このホテルで最も有名な料理人とコンビを組む彼ならば、有益な情報を1gも逃さず手に入れられるかもしれないとマイクを向けたのだ。

「ティナじゃねえか」
「トリコ、久しぶり!ホテルグルメに来たと言う事は、ニュースを観たのね」
「まあな」
「あら、そちらの方は?」

何度か狩りに同行取材(と言う名の強行)をした美食屋の隣に、見慣れぬ細身の男性と、彼と手を繋いでいた小さな女の子がいたのだ。
小松のような料理人やトリコと肩を並べる四天王の関係者でもないだろう、だとしたら何者なのか?

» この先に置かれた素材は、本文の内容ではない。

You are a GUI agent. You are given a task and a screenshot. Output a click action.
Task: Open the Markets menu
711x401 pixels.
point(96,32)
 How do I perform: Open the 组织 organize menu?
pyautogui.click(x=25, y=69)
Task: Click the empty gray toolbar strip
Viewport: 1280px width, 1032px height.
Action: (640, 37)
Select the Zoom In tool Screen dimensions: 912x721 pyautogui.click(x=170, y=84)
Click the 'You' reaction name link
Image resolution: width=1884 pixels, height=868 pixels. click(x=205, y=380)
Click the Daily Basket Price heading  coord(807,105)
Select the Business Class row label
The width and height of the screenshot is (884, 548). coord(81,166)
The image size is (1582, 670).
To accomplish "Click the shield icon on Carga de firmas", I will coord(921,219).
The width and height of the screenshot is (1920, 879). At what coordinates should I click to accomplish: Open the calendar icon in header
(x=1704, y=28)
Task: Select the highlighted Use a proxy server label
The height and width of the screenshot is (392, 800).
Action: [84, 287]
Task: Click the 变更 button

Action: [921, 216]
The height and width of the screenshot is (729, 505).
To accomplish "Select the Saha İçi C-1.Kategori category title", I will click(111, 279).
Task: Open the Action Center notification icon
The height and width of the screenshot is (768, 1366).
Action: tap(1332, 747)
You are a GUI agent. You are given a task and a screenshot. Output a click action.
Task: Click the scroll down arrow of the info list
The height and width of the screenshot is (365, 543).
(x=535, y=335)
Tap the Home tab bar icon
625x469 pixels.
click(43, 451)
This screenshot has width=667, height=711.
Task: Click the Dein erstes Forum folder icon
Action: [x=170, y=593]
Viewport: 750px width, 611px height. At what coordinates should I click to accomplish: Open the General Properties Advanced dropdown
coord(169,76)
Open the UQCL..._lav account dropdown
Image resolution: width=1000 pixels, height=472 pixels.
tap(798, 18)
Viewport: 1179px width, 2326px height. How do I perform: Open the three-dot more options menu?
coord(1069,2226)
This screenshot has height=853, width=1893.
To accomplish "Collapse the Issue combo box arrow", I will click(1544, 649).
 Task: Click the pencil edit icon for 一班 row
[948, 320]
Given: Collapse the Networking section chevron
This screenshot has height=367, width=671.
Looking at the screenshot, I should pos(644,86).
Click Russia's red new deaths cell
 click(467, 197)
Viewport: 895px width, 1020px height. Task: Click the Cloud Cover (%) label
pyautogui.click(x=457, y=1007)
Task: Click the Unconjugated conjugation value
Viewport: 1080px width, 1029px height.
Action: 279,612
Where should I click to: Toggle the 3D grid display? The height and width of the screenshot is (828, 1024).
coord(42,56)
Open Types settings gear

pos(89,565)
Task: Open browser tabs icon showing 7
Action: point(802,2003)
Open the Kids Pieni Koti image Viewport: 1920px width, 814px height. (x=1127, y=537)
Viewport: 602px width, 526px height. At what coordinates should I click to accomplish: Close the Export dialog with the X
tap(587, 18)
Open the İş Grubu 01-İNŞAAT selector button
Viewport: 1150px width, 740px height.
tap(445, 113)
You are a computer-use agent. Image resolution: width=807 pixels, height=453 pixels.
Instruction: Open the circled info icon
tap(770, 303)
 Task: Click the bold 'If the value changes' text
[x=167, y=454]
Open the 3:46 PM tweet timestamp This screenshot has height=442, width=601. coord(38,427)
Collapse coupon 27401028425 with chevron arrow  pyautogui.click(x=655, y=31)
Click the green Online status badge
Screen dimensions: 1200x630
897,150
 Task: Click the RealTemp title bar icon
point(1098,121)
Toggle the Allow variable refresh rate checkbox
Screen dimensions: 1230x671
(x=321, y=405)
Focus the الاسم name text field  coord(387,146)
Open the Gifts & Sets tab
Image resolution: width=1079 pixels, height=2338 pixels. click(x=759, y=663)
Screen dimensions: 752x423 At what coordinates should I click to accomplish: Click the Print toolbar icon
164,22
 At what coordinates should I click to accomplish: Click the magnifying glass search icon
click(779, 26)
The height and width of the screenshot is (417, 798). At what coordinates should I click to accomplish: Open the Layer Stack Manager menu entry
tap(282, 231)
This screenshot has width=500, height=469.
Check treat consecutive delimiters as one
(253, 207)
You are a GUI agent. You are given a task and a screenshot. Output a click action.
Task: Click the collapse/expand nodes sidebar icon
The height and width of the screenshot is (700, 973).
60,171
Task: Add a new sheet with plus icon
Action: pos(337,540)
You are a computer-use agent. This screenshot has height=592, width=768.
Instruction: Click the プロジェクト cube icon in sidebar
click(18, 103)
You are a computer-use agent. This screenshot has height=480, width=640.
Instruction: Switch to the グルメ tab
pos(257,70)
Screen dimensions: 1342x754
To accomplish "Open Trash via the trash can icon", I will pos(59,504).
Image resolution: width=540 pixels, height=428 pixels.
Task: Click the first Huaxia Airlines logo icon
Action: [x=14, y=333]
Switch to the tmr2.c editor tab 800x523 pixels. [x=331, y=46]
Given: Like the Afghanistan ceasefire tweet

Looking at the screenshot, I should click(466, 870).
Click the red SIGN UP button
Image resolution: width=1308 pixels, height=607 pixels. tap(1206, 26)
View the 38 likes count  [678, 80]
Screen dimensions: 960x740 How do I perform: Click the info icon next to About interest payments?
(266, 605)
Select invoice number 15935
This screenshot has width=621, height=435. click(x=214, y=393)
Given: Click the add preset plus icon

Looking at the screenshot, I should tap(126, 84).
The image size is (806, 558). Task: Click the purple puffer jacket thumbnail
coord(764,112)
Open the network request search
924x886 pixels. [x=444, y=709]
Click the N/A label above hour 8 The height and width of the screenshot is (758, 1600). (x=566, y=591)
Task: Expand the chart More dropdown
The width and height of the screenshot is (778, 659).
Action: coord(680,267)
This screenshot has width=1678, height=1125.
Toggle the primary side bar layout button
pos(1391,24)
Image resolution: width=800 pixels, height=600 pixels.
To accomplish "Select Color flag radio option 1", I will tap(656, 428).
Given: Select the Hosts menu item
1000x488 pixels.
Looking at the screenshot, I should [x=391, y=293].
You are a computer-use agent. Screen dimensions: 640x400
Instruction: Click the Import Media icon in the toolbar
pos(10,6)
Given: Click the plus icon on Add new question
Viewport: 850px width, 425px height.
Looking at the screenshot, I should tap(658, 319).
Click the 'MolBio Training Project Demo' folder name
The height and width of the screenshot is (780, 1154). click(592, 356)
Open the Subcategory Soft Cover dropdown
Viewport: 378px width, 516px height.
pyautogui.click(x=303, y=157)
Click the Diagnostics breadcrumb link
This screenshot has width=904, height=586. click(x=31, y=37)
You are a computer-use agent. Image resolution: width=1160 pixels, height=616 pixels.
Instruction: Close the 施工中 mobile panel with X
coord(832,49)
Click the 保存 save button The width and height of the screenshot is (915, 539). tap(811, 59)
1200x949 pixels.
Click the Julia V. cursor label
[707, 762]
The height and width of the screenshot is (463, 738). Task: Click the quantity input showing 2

「私は、シランと申します。数日前から、トリコさんのところに居候させて頂いています」
「居候?へえ〜あら、どうしたの?」
「…これ、テレビ?」
「そう、テレビよ」
「ぜんこくほーそー?」
「ま、まあね」

マイクを持ったキャスターのお姉さんと、彼女を追って来たテレビカメラを持ったカメラマン、しかも全国放送であると聞いたノバラはシランの腕をぐいぐいと引っ張りトリコの後ろに隠そうとしたのだ。
まるでテレビカメラから彼を隠そうとする動き、それにはシランも驚いた。

「ノバラ、どうしたんだ?」
「おとーさん、ぜんこくほーそーされちゃう!」
「全国放送されちゃ駄目なの?」
「クルッポ?」
「おとーさん美人だから、ぜんこくほーそーされちゃったら、女の人がお店にいっぱいきておとーさんとられちゃう!」

つまり、大好きなおとーさんが彼目当てのお客さんに取られたくないと言う、彼女なりの抵抗であったのだ。
ノバラの真意を隣で聞いていたトリコは思わず笑ってしまい、おとーさんは肩を震わせて娘からの嬉しい一言を噛み締めていた。